The first thing I did after removing these crusty old calipers from the car was disassemble them in preparation for sandblasting—removing the pistons, seals, etc. Fortunately my brother-in-law has a nice industrial sandblast cabinet in his machine shop just down the road, so it didn’t take much to take off all the years of buildup. As an experiment, I tried cleaning one caliper with a wire wheel and drill before sandblasting, in order to compare the results. What a huge difference the sandblasting made in cleaning these calipers—no contest really.
After getting the calipers good and clean with sandblasting, I promptly took them home, plugged all the holes, and sprayed them with primer. Three coats. Then I painted them with black caliper paint. Again, just a spray can. Obviously there were other colors available, but I’m a fan of black. And since these are just stock calipers I didn’t want anything too flashy—no need to bring attention to a standard setup in my opinion. So three coats of black, then three coats of clear. I let them cure for a couple days then got to work on rebuilding them. For stronger, more permanent finish, see if you can find a 2 stage caliper enamel.

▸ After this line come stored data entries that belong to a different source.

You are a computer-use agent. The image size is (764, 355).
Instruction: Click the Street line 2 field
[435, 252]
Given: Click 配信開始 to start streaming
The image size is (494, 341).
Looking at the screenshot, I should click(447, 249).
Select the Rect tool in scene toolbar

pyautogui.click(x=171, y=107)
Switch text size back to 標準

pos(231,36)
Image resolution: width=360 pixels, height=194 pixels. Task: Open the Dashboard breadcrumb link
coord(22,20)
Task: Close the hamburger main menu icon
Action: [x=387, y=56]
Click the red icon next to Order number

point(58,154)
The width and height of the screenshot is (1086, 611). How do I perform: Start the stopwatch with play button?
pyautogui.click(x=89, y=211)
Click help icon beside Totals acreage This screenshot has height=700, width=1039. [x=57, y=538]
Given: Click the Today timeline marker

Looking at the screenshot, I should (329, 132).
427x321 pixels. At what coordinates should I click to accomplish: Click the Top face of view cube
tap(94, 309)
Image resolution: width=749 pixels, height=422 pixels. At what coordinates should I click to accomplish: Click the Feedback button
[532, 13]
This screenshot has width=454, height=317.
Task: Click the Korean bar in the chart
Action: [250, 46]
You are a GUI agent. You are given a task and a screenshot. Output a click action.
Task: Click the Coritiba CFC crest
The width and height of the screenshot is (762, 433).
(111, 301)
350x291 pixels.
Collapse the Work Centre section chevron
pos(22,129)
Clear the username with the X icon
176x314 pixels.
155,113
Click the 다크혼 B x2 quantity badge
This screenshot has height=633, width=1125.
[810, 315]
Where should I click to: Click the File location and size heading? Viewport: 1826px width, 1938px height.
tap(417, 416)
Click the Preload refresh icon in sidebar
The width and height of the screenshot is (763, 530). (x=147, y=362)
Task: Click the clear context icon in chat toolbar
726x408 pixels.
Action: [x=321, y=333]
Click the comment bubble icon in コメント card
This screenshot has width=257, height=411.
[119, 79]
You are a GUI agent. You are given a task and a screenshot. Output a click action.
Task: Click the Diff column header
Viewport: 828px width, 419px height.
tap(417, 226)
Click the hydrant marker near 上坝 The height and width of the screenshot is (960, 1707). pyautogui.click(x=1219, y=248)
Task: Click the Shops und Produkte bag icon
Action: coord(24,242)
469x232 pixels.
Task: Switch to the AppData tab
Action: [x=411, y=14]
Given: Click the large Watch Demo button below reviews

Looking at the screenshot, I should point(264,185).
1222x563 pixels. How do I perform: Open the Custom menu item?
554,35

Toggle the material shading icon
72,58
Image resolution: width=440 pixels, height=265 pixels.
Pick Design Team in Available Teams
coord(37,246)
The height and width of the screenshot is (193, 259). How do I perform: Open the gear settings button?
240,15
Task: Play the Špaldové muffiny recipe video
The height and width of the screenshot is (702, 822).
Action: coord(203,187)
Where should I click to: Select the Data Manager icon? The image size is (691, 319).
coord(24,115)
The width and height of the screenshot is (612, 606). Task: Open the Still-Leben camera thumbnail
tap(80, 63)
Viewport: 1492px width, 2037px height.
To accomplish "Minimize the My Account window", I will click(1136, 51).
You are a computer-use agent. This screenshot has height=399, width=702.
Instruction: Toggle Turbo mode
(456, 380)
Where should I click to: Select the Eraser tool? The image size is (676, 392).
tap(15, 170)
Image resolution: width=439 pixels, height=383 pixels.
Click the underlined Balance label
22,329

Everything went together without a hitch. I learned it’s a good idea to put a little brake fluid around the piston and on the new seals when installing them, just to keep everything lubed and moving smoothly. Friction is the enemy. Everything else was pretty straightforward. After rebuilding the calipers I installed new pads and then it was a done deal. Check out the video above for the details.
Now I have to wait until I finish the front end rebuild as well as rebuilding the rear before I can install these beauties and test everything out. There’s a lot of work to do, but it’s definitely going to be worth it.